*** AVAILABLE RECORDS ***

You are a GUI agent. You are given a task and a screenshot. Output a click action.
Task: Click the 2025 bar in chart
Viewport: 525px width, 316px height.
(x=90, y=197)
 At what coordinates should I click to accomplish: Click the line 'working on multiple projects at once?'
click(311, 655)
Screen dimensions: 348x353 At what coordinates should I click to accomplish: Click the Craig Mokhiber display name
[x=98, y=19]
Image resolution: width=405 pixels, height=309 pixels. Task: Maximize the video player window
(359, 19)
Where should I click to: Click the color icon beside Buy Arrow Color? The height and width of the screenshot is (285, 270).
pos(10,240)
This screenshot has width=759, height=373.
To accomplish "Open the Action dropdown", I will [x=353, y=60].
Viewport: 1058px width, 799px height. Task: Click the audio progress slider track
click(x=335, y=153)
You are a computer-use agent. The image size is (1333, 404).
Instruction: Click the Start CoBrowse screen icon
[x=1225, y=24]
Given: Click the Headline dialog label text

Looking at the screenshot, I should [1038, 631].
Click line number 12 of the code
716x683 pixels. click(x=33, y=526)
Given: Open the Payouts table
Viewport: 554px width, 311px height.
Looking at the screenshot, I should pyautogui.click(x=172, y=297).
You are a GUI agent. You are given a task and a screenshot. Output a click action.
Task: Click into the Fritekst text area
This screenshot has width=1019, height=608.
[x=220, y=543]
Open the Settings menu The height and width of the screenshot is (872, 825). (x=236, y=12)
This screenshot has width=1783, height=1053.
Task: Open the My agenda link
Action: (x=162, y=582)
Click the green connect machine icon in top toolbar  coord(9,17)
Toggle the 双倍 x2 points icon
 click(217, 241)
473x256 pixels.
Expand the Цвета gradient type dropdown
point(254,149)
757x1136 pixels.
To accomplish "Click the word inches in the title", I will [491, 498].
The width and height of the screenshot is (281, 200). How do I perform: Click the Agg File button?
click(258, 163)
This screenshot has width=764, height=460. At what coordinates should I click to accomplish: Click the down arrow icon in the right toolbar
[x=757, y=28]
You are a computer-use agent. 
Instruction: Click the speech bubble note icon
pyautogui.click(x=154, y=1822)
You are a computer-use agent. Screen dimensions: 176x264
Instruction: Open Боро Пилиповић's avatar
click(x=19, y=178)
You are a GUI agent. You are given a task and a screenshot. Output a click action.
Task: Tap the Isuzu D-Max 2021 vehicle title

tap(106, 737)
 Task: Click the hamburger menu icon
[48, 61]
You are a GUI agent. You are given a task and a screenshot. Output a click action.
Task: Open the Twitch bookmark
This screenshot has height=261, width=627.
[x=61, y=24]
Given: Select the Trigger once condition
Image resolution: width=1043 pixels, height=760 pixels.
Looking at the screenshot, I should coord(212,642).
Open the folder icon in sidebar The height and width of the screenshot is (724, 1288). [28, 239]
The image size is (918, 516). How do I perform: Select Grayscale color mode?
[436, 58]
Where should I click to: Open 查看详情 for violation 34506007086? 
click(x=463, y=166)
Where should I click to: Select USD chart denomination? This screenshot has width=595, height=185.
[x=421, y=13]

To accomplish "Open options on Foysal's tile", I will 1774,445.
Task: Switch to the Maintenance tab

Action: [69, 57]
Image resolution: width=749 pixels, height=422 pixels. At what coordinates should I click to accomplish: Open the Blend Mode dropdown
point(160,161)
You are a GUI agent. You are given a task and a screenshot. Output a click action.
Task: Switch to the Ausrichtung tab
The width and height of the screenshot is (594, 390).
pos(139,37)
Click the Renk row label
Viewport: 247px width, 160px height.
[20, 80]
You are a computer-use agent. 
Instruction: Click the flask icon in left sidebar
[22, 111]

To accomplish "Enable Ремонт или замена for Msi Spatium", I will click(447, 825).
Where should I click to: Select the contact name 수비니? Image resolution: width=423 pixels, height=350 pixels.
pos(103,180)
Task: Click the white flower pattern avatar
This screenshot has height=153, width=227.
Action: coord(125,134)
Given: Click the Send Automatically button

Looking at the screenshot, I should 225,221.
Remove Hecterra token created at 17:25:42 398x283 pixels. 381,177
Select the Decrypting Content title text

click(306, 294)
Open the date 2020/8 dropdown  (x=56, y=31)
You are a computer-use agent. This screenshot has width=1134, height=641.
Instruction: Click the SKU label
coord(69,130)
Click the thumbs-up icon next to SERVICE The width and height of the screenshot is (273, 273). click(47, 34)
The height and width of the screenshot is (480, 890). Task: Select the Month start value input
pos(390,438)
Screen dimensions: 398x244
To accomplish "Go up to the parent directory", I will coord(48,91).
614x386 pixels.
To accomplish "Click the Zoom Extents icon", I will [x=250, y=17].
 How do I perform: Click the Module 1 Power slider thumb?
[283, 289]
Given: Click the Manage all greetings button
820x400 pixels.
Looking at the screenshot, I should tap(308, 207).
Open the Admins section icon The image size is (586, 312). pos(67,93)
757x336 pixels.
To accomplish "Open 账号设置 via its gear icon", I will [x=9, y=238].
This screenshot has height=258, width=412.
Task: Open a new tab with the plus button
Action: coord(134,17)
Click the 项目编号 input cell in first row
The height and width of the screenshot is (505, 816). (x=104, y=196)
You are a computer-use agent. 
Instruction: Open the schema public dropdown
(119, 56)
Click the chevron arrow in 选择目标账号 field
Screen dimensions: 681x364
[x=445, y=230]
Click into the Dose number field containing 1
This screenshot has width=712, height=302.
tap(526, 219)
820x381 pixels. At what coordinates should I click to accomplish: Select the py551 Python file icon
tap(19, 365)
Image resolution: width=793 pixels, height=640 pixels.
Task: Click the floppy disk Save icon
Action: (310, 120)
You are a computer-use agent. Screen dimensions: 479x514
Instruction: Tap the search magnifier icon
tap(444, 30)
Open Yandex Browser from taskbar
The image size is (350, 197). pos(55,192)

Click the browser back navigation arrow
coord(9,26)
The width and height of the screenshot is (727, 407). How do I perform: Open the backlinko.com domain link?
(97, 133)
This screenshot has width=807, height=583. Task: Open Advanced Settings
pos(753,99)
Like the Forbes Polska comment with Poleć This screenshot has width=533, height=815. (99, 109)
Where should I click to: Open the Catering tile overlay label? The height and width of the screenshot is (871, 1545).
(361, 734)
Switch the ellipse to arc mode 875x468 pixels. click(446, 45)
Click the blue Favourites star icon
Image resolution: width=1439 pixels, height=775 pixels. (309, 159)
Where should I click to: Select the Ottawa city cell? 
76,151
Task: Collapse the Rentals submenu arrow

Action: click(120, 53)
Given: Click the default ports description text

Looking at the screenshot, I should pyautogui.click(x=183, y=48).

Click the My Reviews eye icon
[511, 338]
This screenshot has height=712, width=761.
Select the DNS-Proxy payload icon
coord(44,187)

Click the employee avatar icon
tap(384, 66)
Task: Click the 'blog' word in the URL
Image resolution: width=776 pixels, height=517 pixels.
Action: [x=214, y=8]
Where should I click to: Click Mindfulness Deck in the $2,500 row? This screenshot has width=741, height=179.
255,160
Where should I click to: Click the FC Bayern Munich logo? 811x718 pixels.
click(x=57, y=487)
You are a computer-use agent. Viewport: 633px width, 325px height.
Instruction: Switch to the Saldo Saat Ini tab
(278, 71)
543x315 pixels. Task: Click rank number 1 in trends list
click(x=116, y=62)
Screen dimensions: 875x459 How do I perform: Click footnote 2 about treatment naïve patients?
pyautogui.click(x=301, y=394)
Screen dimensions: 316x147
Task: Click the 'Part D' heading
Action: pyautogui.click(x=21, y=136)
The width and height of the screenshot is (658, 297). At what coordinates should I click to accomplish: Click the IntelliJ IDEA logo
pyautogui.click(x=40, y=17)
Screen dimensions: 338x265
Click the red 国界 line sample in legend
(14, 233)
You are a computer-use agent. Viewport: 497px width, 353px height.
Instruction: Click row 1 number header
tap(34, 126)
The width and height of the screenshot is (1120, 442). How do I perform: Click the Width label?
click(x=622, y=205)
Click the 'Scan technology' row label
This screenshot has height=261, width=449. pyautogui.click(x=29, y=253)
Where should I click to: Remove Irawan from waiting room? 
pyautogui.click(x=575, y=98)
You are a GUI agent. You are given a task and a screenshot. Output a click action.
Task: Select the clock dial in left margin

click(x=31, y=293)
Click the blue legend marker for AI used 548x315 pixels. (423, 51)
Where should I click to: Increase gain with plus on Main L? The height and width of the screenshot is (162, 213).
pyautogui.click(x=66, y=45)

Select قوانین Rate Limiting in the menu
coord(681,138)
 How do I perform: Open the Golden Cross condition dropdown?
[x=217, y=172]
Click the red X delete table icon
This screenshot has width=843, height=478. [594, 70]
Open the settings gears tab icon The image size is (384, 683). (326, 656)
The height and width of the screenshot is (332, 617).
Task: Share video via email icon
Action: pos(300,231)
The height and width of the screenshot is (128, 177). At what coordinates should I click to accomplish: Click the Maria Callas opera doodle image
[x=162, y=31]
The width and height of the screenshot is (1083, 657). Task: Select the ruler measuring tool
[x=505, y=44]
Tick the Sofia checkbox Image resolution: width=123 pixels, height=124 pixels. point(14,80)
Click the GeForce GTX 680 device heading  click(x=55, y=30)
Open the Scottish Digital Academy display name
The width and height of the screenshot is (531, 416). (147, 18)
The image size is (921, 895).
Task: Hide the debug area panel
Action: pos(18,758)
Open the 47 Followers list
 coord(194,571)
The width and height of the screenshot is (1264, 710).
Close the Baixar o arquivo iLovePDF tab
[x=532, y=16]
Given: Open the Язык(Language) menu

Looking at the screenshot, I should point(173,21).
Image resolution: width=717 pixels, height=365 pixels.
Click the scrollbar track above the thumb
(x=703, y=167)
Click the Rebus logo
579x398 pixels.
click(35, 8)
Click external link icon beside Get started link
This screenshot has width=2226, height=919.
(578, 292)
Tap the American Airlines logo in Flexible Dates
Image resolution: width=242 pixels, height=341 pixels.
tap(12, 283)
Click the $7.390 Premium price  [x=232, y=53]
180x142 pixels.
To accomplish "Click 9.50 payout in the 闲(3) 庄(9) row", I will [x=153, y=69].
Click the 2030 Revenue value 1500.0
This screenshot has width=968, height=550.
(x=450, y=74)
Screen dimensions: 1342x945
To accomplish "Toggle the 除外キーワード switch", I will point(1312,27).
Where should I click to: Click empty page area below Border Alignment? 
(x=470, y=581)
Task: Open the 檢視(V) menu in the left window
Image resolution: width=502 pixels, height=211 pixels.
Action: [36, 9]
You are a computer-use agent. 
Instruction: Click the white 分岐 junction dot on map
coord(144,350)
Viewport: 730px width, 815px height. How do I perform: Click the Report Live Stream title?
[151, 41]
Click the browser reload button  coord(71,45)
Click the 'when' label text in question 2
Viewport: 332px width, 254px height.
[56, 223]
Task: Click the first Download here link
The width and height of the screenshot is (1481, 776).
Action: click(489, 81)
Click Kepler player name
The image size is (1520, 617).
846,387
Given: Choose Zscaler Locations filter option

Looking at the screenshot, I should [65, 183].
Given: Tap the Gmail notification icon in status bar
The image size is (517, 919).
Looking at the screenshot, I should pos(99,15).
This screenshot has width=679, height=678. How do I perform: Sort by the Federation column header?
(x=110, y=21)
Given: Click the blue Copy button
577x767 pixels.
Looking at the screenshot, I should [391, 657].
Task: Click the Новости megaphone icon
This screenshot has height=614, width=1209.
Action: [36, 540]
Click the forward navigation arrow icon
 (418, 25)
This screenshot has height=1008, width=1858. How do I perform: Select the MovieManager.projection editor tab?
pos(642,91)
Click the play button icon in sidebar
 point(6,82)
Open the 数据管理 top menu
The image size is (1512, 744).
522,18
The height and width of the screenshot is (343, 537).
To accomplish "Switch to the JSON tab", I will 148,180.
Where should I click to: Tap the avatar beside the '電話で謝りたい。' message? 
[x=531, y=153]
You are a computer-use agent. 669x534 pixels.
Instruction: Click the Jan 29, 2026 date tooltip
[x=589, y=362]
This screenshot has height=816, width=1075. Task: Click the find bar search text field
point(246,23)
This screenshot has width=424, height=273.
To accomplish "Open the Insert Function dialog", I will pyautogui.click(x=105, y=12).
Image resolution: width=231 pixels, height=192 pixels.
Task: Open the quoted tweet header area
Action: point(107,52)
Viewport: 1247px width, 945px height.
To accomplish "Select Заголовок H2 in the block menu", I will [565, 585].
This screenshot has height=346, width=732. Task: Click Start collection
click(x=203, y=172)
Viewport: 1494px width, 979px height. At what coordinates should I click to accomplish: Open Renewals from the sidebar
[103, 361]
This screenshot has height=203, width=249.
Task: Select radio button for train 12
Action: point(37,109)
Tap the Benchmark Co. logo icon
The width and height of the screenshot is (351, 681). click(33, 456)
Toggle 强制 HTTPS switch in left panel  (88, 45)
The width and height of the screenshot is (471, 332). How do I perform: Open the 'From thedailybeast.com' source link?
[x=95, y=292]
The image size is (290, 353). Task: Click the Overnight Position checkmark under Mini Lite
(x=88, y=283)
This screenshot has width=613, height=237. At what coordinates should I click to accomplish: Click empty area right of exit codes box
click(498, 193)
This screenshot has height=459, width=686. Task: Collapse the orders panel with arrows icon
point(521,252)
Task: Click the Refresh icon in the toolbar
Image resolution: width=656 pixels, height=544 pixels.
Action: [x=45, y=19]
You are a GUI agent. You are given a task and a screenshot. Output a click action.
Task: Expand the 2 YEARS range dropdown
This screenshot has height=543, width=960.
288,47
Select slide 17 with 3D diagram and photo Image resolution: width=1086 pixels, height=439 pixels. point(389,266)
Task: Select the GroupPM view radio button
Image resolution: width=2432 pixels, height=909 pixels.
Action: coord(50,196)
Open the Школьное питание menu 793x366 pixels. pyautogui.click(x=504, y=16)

*** End of AVAILABLE RECORDS ***

Pull every line that holds the string "computer" out of the records.

§ RESULT FOR THIS EXERCISE
You are a computer-use agent. The image size is (1333, 404).
You are a computer-use agent. 
You are a computer-use agent. Screen dimensions: 176x264
You are a computer-use agent. 
You are a computer-use agent. This screenshot has width=1134, height=641.
You are a computer-use agent. 
You are a computer-use agent. Screen dimensions: 479x514
You are a computer-use agent. Viewport: 633px width, 325px height.
You are a computer-use agent. Viewport: 497px width, 353px height.
You are a computer-use agent. 
You are a computer-use agent. 669x534 pixels.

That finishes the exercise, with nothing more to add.